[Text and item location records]
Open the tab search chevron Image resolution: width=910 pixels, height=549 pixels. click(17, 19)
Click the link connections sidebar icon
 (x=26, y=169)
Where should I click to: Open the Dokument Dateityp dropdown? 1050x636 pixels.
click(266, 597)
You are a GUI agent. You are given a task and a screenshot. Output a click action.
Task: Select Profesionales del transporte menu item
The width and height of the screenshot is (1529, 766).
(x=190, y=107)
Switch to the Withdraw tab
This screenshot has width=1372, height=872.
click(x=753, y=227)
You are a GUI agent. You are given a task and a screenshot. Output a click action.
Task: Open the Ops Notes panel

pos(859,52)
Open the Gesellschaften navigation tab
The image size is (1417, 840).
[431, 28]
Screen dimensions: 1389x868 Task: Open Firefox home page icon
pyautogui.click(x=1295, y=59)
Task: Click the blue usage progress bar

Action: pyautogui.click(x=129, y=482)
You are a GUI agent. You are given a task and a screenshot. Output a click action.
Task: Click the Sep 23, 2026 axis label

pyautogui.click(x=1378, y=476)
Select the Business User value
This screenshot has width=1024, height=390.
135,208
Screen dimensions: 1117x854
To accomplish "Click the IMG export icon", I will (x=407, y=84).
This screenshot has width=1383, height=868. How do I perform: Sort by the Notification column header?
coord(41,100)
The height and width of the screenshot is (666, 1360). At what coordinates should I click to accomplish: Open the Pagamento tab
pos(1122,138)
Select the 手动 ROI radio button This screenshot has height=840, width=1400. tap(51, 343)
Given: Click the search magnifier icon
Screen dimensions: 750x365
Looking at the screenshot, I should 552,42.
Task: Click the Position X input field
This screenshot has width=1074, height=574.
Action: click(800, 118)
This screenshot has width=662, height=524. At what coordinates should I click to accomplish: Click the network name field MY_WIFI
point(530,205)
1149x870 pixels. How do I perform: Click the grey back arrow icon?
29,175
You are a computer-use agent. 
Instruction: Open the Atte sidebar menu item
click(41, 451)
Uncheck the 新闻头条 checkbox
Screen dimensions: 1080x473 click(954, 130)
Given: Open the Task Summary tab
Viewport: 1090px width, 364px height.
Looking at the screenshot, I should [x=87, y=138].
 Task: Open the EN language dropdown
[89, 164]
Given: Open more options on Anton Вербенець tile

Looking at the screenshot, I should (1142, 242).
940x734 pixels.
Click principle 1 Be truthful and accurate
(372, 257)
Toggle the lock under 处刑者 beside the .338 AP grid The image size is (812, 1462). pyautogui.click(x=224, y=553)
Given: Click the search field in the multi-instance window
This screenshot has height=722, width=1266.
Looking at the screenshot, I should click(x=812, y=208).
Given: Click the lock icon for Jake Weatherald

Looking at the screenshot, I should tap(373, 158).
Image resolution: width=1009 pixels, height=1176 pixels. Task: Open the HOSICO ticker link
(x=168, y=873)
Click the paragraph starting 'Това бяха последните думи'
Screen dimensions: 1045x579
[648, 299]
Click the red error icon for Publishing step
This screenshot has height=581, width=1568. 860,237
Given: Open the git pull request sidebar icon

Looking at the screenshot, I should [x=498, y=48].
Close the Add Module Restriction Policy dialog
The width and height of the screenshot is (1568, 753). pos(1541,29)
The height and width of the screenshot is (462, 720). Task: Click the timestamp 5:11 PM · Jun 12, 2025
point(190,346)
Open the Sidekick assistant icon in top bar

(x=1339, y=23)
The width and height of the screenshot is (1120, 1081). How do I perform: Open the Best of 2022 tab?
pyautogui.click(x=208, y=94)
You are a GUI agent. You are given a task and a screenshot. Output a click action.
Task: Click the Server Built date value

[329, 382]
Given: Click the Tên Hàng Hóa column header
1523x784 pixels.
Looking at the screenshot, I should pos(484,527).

» Exercise prompt:
Copy out every one of these records word for word, from the first line to the last.

» Exercise output:
Open the tab search chevron Image resolution: width=910 pixels, height=549 pixels. click(17, 19)
Click the link connections sidebar icon
 (x=26, y=169)
Where should I click to: Open the Dokument Dateityp dropdown? 1050x636 pixels.
click(266, 597)
You are a GUI agent. You are given a task and a screenshot. Output a click action.
Task: Select Profesionales del transporte menu item
The width and height of the screenshot is (1529, 766).
(x=190, y=107)
Switch to the Withdraw tab
This screenshot has width=1372, height=872.
click(x=753, y=227)
You are a GUI agent. You are given a task and a screenshot. Output a click action.
Task: Open the Ops Notes panel

pos(859,52)
Open the Gesellschaften navigation tab
The image size is (1417, 840).
[431, 28]
Screen dimensions: 1389x868 Task: Open Firefox home page icon
pyautogui.click(x=1295, y=59)
Task: Click the blue usage progress bar

Action: pyautogui.click(x=129, y=482)
You are a GUI agent. You are given a task and a screenshot. Output a click action.
Task: Click the Sep 23, 2026 axis label

pyautogui.click(x=1378, y=476)
Select the Business User value
This screenshot has width=1024, height=390.
135,208
Screen dimensions: 1117x854
To accomplish "Click the IMG export icon", I will (x=407, y=84).
This screenshot has width=1383, height=868. How do I perform: Sort by the Notification column header?
coord(41,100)
The height and width of the screenshot is (666, 1360). At what coordinates should I click to accomplish: Open the Pagamento tab
pos(1122,138)
Select the 手动 ROI radio button This screenshot has height=840, width=1400. tap(51, 343)
Given: Click the search magnifier icon
Screen dimensions: 750x365
Looking at the screenshot, I should 552,42.
Task: Click the Position X input field
This screenshot has width=1074, height=574.
Action: click(800, 118)
This screenshot has width=662, height=524. At what coordinates should I click to accomplish: Click the network name field MY_WIFI
point(530,205)
1149x870 pixels. How do I perform: Click the grey back arrow icon?
29,175
You are a computer-use agent. 
Instruction: Open the Atte sidebar menu item
click(41, 451)
Uncheck the 新闻头条 checkbox
Screen dimensions: 1080x473 click(954, 130)
Given: Open the Task Summary tab
Viewport: 1090px width, 364px height.
Looking at the screenshot, I should [x=87, y=138].
 Task: Open the EN language dropdown
[89, 164]
Given: Open more options on Anton Вербенець tile

Looking at the screenshot, I should (1142, 242).
940x734 pixels.
Click principle 1 Be truthful and accurate
(372, 257)
Toggle the lock under 处刑者 beside the .338 AP grid The image size is (812, 1462). pyautogui.click(x=224, y=553)
Given: Click the search field in the multi-instance window
This screenshot has height=722, width=1266.
Looking at the screenshot, I should click(x=812, y=208).
Given: Click the lock icon for Jake Weatherald

Looking at the screenshot, I should tap(373, 158).
Image resolution: width=1009 pixels, height=1176 pixels. Task: Open the HOSICO ticker link
(x=168, y=873)
Click the paragraph starting 'Това бяха последните думи'
Screen dimensions: 1045x579
[648, 299]
Click the red error icon for Publishing step
This screenshot has height=581, width=1568. 860,237
Given: Open the git pull request sidebar icon

Looking at the screenshot, I should [x=498, y=48].
Close the Add Module Restriction Policy dialog
The width and height of the screenshot is (1568, 753). pos(1541,29)
The height and width of the screenshot is (462, 720). Task: Click the timestamp 5:11 PM · Jun 12, 2025
point(190,346)
Open the Sidekick assistant icon in top bar

(x=1339, y=23)
The width and height of the screenshot is (1120, 1081). How do I perform: Open the Best of 2022 tab?
pyautogui.click(x=208, y=94)
You are a GUI agent. You are given a task and a screenshot. Output a click action.
Task: Click the Server Built date value

[329, 382]
Given: Click the Tên Hàng Hóa column header
1523x784 pixels.
Looking at the screenshot, I should pos(484,527).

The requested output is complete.